EXERCISE DIRECTIONS: From the records below, copy out each line that has the word "will".

--- AVAILABLE DATA Enclosed Below ---

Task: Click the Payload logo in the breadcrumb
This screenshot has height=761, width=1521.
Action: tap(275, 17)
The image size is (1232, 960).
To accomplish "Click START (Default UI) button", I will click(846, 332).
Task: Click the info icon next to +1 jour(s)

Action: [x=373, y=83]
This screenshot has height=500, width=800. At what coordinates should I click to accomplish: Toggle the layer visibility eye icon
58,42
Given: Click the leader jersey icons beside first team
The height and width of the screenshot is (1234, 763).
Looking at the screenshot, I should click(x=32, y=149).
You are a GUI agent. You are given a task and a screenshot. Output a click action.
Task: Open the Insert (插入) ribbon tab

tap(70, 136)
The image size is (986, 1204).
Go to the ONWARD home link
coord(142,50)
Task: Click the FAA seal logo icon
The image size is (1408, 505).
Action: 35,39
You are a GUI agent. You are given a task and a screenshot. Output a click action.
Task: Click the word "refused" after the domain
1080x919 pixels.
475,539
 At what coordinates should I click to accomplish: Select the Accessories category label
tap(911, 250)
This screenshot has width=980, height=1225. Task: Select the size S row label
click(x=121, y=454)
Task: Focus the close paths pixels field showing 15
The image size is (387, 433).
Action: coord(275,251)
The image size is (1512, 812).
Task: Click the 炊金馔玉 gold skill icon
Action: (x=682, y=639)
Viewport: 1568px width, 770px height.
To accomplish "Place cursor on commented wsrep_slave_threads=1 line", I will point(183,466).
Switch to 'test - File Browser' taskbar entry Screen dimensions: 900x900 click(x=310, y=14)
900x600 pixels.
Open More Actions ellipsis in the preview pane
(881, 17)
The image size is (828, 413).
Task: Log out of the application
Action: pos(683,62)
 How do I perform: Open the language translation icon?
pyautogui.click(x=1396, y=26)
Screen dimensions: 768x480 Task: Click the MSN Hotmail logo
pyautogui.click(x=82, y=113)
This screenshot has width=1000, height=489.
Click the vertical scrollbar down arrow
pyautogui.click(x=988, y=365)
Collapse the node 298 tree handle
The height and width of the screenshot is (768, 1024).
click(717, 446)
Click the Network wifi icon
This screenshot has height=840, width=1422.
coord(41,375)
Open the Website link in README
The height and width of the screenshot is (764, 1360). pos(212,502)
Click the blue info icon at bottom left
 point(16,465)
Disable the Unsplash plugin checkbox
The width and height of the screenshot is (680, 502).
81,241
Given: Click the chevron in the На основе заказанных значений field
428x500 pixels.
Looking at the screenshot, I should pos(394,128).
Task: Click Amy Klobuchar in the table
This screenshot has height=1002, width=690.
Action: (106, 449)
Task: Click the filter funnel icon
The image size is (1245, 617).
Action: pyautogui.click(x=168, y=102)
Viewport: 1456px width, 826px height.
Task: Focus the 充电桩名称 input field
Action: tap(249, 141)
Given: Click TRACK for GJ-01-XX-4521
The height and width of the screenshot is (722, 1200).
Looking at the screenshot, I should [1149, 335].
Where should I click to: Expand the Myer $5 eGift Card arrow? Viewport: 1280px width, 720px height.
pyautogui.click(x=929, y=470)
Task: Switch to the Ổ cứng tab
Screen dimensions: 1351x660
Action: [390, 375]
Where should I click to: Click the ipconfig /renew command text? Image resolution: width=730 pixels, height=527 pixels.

--- End of Enclosed AVAILABLE DATA ---

REPLY:
To accomplish "Click START (Default UI) button", I will click(846, 332).
To accomplish "Place cursor on commented wsrep_slave_threads=1 line", I will point(183,466).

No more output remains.